The Hague, 04 November 2008

Last week, Eurojust played an important role in the arrest of a criminal wanted by the Romanian authorities.

A Romanian man, wanted in his country in connection with human trafficking, sexual exploitation of children and child abuse on the internet charges, accepted to be extradited from Malta.

Between 2002 and 2003, the suspect, a 31-year-old man of Romanian nationality living in Malta, allegedly conspired with other people and transported six women, two of whom were minors, to the Netherlands with the promise to provide them with employment; instead, the women were forced into prostitution.

The Romanian national was arraigned before Magistrate Joseph Apap Bologna after the police arrested him at the Malta International Airport, minutes before he boarded a plane to Ireland. He was identified and apprehended thanks to the SIRENE (Supplementary Information Request at the National Entry) and Interpol Units of the Malta police, with the assistance of the Maltese and Romanian desks at Eurojust. The arrest was made on the strength of a European Arrest Warrant.

After the successful cooperation, Dr Donatella Frendo Dimech, National Member for Malta at Eurojust, commented: "This case mirrors another successful surrender accomplished in cooperation with Poland last September and manifestly re-affirms the importance of Eurojust and its role in combating organised crime. Thanks to the intervention of Ms Elena Dinu, National Member for Romania, the work and efforts of SIRENE Malta could bear the desired results, and within a matter of hours a wanted fugitive was apprehended, arraigned before the Courts and the extradition hearing completed. The close collaboration and coordination between the national desks at Eurojust and that between Sirene Malta, the police Vice-Squad and the Attorney General's Office, underline the fact that successful law enforcement can only be achieved through police and prosecuting authorities working side by side at both a national and an EU level. Crime has no geographical boundaries and Eurojust has proven that it is equipped with resources which target and overcome boundaries - be they operational, judicial, linguistic or otherwise - in its bid to fight transnational crime wherever and whenever it occurs within the Union".

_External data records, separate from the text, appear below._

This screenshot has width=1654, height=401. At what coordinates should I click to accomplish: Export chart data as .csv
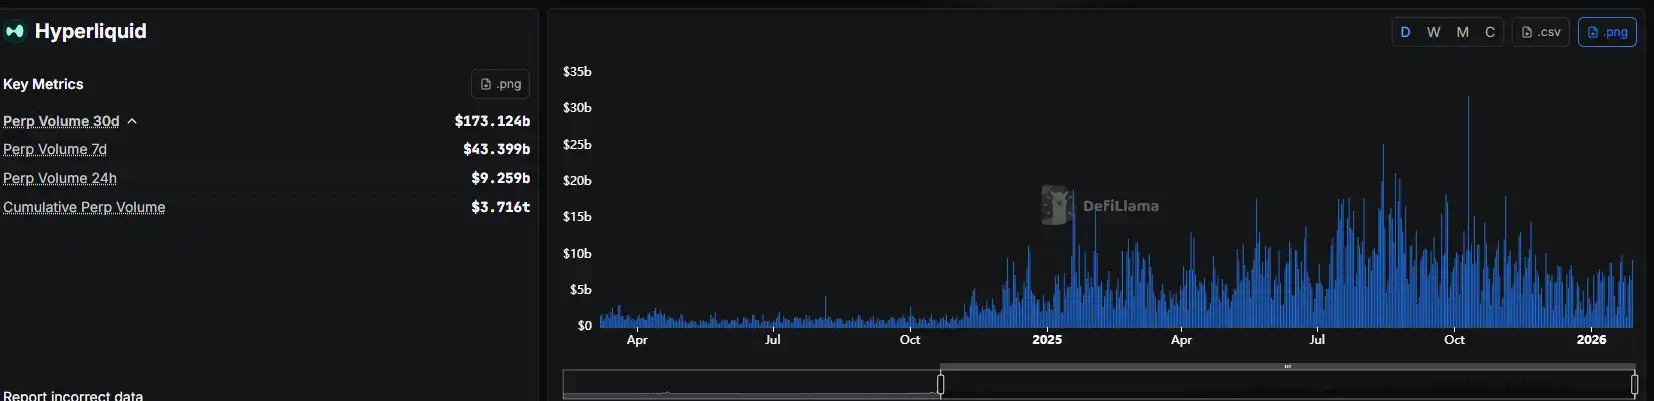(1540, 32)
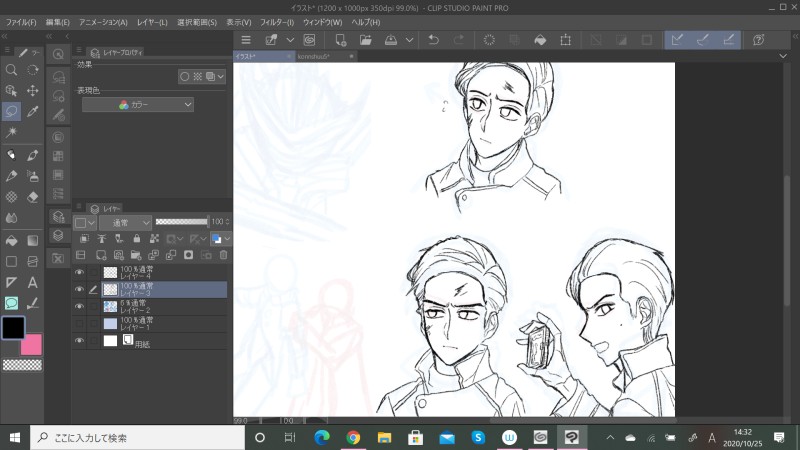This screenshot has width=800, height=450.
Task: Open the 表現色 カラー dropdown
Action: (x=137, y=104)
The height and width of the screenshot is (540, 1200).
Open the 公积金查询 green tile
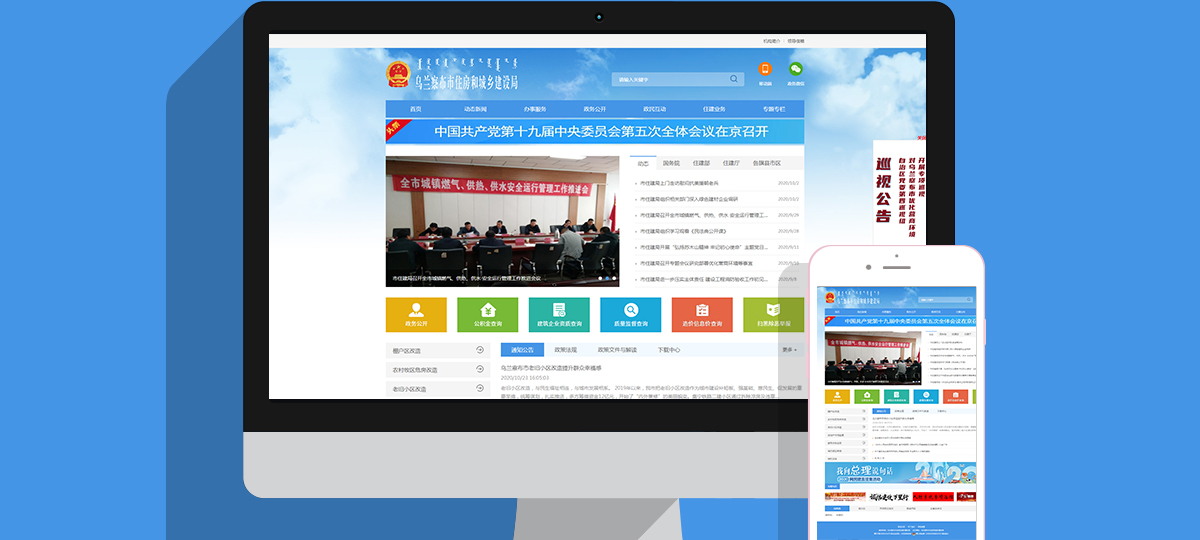pos(487,313)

Ms Elena Dinu, National Member for Romania at Eurojust, added: "This is a perfect example of how Eurojust can assist the national judicial authorities in their fight against serious crime. Thanks to the perfect channelling of communication and efficient coordination, Ms Donatella Frendo Dimech, the National Member for Malta, has ensured the successful surrender of a criminal who has now to face justice for very serious offences. Acting through its National Members, Eurojust offered once again professional expertise, dedication and efficient coordination in real time judicial operations."